(Lista de tareas)
A. Cita sin cambios el pasaje del artículo sobre la violencia contra las mujeres que se abre con las palabras que contienen "El desencadenante de" y se cierra con "de subordinación inaceptable.".
B. Escribe la continuación del artículo sobre la violencia contra las mujeres a partir de su última oración.
***** Texto extraído
Artículo publicado en La República, domingo 31 de julio de 2016
Se ha convocado para el próximo sábado 13 de agosto a una marcha nacional en rechazo a la violencia y la discriminación contra las mujeres, siguiendo una ola reivindicativa iniciada en Argentina el año pasado, seguida también en países como Uruguay, Chile y México. Según datos de la CEPAL, cuando menos 1678 mujeres fueron asesinadas en 2014 por razones de género en América Latina: los países con más casos de feminicidio fueron Honduras, Argentina, Guatemala, República Dominicana, El Salvador, Ecuador y luego, lamentablemente, nuestro país. Si miramos el número de mujeres asesinadas por sus parejas o exparejas en los últimos años, Perú aparece en los primeros lugares, detrás de Colombia, Argentina y República Dominicana. Lamentablemente, en nuestro país sobran las razones para sumarse a esta movilización.
El desencadenante de la violencia de género sería el que para algunos varones resulte “inaceptable” que las mujeres no se ajusten a las conductas que ellos esperan de ellas: así, según criterios patriarcales tradicionales, considerados “naturales”, las mujeres deberían ser recatadas y sumisas en su trato con los varones; fieles y obedientes con sus parejas; y laboriosas al cumplir lo que sería su función principal, el cuidado del hogar, de los hijos. Al mismo tiempo que, en el espacio público, se asigna a las mujeres el papel de adorno y fuente de provocación erótica. Debería ser evidente a estas alturas del siglo XXI que basta mirar la historia de la humanidad y comparar diferentes culturas para constatar que esos patrones no son en absoluto “naturales” y que condenan a las mujeres a una situación de subordinación inaceptable.
**********
***** Datos mostrados
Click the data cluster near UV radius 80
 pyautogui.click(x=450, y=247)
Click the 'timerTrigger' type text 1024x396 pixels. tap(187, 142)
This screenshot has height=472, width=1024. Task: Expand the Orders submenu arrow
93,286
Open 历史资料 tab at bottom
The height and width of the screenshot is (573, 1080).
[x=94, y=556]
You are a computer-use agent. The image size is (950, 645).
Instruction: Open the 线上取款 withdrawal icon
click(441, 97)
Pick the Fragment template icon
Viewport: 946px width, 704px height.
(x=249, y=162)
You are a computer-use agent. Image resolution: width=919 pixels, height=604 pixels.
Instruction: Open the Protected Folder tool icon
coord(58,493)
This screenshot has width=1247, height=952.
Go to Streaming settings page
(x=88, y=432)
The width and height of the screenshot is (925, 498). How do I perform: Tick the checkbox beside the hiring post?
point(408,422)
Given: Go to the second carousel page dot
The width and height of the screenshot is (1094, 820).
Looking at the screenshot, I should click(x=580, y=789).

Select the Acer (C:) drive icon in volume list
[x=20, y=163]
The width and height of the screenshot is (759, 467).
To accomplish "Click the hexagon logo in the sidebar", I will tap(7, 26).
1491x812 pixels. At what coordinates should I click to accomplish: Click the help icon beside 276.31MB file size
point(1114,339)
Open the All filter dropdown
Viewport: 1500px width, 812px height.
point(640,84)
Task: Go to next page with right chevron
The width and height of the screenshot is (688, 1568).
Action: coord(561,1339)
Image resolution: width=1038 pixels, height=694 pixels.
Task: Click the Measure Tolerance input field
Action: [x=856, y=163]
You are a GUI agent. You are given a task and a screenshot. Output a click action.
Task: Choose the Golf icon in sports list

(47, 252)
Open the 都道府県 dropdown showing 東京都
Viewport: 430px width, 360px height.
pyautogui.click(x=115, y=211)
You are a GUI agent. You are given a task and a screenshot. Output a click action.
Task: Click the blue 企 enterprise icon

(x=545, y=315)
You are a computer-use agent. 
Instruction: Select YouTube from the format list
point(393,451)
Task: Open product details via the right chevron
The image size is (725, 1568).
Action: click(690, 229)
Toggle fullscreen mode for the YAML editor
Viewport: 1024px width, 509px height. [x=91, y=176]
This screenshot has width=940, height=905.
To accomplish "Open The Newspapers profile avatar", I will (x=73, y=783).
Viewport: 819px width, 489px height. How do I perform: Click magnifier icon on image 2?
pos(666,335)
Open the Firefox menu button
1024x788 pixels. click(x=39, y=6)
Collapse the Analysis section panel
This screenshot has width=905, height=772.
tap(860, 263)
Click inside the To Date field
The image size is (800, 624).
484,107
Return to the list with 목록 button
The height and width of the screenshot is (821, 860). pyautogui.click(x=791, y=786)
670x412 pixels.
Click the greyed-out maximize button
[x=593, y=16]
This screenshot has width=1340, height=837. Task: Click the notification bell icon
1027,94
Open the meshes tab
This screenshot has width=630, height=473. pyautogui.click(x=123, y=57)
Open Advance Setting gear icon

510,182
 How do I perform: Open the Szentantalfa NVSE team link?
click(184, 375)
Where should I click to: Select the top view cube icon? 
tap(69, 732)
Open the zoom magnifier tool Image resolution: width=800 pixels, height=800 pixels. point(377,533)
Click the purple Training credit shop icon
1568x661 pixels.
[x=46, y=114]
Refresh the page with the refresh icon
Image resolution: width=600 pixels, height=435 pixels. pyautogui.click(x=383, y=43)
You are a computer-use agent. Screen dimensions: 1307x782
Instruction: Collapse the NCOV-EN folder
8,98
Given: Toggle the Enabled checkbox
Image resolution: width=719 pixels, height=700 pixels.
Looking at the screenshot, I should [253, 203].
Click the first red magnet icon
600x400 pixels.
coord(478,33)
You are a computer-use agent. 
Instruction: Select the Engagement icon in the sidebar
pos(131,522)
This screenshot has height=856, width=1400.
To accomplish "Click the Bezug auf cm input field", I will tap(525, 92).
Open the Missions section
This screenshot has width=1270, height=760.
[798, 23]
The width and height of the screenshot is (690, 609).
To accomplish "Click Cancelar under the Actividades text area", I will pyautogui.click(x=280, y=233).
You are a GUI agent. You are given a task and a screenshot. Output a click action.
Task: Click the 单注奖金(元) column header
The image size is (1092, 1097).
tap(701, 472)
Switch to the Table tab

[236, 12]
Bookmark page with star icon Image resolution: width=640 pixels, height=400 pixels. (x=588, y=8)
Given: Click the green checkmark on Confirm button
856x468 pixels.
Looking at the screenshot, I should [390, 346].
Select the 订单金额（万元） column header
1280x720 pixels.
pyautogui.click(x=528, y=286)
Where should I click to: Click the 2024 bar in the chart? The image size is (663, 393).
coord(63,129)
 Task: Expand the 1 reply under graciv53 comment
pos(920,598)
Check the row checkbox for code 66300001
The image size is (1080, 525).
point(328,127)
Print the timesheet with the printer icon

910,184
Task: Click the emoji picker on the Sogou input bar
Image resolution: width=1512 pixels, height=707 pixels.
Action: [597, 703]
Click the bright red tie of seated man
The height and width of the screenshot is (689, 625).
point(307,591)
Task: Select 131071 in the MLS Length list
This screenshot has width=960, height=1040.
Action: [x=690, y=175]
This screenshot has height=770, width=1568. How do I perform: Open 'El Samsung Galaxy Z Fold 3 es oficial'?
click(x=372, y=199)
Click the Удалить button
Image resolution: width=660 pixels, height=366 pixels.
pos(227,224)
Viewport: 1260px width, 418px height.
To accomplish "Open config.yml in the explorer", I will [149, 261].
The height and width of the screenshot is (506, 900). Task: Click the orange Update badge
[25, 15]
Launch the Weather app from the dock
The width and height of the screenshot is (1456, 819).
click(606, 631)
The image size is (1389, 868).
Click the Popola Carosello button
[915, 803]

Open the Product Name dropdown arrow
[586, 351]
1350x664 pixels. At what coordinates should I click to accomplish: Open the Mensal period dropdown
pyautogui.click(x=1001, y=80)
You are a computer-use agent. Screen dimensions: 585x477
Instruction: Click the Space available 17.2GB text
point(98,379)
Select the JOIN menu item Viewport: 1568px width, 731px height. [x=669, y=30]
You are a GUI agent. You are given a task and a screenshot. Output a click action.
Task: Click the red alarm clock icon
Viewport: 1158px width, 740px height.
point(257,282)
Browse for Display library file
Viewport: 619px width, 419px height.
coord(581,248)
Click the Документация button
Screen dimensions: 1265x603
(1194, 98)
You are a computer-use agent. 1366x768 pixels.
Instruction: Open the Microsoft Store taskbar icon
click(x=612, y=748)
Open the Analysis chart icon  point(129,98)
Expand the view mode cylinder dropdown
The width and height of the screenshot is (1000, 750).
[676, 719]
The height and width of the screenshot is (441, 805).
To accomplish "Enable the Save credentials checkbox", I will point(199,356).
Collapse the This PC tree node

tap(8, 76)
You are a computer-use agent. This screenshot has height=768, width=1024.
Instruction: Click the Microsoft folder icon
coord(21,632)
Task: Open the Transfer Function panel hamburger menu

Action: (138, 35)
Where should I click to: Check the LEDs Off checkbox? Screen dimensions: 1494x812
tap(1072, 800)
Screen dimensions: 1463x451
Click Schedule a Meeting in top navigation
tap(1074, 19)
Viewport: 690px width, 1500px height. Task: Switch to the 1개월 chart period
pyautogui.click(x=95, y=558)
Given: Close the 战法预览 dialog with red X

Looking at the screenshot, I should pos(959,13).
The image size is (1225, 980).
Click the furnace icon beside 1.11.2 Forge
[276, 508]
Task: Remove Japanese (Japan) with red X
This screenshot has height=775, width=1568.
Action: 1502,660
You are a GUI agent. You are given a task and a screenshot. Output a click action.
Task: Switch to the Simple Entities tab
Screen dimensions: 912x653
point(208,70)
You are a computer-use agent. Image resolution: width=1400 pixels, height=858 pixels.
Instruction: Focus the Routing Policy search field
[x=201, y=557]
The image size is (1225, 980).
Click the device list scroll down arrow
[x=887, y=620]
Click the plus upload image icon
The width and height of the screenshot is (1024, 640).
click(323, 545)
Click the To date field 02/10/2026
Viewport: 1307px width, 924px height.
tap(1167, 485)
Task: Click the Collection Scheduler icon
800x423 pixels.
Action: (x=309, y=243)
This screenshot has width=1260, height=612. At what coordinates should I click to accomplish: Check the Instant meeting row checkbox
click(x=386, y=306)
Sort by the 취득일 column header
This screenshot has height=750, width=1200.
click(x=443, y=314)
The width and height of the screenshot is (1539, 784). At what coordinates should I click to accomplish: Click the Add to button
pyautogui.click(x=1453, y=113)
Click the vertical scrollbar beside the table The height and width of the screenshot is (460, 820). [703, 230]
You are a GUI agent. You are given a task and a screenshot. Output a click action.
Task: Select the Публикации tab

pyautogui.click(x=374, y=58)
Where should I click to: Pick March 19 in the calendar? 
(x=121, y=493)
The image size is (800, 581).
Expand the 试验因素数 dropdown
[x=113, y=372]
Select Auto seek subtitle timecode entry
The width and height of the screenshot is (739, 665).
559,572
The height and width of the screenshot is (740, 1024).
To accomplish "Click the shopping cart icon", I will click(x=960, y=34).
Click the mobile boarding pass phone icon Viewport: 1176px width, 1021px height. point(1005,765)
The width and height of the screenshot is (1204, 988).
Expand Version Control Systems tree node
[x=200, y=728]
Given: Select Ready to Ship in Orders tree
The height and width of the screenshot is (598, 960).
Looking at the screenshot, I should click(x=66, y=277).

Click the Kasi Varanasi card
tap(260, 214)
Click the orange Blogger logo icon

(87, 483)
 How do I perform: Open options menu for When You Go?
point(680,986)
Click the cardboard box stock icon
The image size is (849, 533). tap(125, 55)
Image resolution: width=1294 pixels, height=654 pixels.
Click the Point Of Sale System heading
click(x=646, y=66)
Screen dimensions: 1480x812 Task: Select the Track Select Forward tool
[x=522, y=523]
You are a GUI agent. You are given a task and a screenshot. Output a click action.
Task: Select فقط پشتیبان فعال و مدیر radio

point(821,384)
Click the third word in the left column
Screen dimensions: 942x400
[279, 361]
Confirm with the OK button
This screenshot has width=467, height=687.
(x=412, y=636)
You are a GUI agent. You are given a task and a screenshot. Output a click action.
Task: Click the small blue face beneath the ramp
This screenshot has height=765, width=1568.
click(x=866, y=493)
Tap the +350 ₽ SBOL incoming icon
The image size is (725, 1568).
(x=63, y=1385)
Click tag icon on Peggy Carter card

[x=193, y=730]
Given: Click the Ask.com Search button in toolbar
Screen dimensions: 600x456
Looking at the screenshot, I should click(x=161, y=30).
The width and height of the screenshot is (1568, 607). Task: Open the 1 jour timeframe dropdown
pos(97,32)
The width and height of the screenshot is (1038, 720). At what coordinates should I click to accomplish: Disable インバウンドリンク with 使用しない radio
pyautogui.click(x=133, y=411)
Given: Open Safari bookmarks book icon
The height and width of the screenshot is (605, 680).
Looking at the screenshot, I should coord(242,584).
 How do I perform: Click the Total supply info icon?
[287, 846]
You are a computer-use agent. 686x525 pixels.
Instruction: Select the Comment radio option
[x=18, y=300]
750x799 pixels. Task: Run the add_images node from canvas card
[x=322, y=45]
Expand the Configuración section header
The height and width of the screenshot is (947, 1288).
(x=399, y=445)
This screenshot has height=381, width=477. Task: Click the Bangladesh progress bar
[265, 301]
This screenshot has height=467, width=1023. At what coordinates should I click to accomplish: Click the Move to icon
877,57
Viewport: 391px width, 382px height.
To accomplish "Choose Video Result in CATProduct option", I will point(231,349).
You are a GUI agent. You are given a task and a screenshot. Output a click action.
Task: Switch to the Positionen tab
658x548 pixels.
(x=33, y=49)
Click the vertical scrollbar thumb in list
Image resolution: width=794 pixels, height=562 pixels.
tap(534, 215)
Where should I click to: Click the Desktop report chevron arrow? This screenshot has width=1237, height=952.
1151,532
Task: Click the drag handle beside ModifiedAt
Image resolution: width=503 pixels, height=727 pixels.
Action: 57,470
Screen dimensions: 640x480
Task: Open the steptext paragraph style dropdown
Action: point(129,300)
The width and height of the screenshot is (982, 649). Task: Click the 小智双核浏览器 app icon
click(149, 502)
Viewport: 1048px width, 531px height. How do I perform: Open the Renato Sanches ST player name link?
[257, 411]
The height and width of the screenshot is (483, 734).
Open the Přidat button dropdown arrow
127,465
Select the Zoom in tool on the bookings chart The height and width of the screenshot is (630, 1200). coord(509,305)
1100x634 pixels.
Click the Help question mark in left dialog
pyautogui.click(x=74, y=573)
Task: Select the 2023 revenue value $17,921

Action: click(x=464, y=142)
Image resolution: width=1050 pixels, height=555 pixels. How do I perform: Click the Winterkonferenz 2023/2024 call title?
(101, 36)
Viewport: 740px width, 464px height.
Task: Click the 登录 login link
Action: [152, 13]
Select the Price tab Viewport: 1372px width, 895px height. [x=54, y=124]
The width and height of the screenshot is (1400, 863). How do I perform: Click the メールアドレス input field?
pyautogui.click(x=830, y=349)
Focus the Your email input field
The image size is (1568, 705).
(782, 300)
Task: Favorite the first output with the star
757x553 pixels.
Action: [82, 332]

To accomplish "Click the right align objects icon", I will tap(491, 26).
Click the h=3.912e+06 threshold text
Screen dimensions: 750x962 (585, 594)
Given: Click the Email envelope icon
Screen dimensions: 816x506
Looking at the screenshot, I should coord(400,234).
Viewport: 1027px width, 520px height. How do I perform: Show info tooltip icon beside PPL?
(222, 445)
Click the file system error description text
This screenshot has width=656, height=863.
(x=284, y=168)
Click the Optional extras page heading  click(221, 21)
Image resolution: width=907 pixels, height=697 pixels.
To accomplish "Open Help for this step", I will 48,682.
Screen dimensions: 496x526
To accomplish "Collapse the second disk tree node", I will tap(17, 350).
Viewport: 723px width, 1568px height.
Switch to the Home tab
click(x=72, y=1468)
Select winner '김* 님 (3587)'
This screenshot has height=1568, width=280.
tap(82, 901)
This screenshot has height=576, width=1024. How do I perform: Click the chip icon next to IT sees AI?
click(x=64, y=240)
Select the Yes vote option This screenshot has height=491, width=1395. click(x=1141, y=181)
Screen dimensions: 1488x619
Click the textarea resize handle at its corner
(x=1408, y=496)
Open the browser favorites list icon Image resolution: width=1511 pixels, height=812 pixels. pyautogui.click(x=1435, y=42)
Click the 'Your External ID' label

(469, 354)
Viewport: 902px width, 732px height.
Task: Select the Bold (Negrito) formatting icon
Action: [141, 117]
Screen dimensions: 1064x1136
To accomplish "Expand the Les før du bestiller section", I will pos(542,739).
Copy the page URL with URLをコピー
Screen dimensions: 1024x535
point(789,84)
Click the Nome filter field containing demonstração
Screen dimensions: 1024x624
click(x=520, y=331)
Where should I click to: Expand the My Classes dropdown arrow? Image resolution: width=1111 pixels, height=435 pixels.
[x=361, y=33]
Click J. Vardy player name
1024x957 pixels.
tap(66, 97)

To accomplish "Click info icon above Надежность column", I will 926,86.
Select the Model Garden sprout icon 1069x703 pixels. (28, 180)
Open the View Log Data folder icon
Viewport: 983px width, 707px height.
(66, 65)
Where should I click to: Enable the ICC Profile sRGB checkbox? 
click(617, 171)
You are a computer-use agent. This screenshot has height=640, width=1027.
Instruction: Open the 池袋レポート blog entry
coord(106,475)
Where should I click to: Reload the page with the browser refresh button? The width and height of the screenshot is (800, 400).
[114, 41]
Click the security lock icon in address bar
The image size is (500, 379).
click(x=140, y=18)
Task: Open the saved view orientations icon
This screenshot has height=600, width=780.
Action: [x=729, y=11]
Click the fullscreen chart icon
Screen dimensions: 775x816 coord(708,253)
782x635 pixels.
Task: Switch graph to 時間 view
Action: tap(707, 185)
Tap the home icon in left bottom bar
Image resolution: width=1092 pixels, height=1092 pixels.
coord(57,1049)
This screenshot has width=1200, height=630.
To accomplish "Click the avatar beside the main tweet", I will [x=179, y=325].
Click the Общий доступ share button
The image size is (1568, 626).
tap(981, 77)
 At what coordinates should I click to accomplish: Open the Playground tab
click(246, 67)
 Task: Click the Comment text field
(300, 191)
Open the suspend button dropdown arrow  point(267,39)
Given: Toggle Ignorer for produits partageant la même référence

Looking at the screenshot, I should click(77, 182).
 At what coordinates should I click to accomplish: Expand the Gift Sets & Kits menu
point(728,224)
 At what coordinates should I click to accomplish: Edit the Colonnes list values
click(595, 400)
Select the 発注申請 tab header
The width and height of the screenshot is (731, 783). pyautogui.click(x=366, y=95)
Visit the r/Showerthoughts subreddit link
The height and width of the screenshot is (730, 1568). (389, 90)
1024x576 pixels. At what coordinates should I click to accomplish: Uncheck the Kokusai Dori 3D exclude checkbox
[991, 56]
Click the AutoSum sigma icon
**********
(Resultados en orden)
A.
El desencadenante de la violencia de género sería el que para algunos varones resulte “inaceptable” que las mujeres no se ajusten a las conductas que ellos esperan de ellas: así, según criterios patriarcales tradicionales, considerados “naturales”, las mujeres deberían ser recatadas y sumisas en su trato con los varones; fieles y obedientes con sus parejas; y laboriosas al cumplir lo que sería su función principal, el cuidado del hogar, de los hijos. Al mismo tiempo que, en el espacio público, se asigna a las mujeres el papel de adorno y fuente de provocación erótica. Debería ser evidente a estas alturas del siglo XXI que basta mirar la historia de la humanidad y comparar diferentes culturas para constatar que esos patrones no son en absoluto “naturales” y que condenan a las mujeres a una situación de subordinación inaceptable.

B.
Llaman por ello la atención las declaraciones del cadenal Cipriani, quien en su homilía durante la misa de 28 de julio rechazó las campañas que pretenderían imponer “la llamada ideología de género”, calificándolas de “no humanas” (¡!). Los estudios de género, que el cardenal pretende descalificar llamándolos “ideología”, cuestionan precisamente la “naturalización” de los roles de género, paso necesario para propugnar relaciones igualitarias. A propósito, cuestionar el supuesto carácter “natural” de las identidades en las personas es también un paso necesario para combatir los crímenes de odio en general, que imponen estereotipos perniciosos a grupos étnicos y raciales, religiosos, y a personas de orientaciones sexuales diversas, desde las cuales se catalogan como “correctos” y “superiores” ciertos patrones, y se descalifican a otros como “anormales”, “desviados”, y hasta peligrosos, con lo que se abren las puertas a la intolerancia y la violencia.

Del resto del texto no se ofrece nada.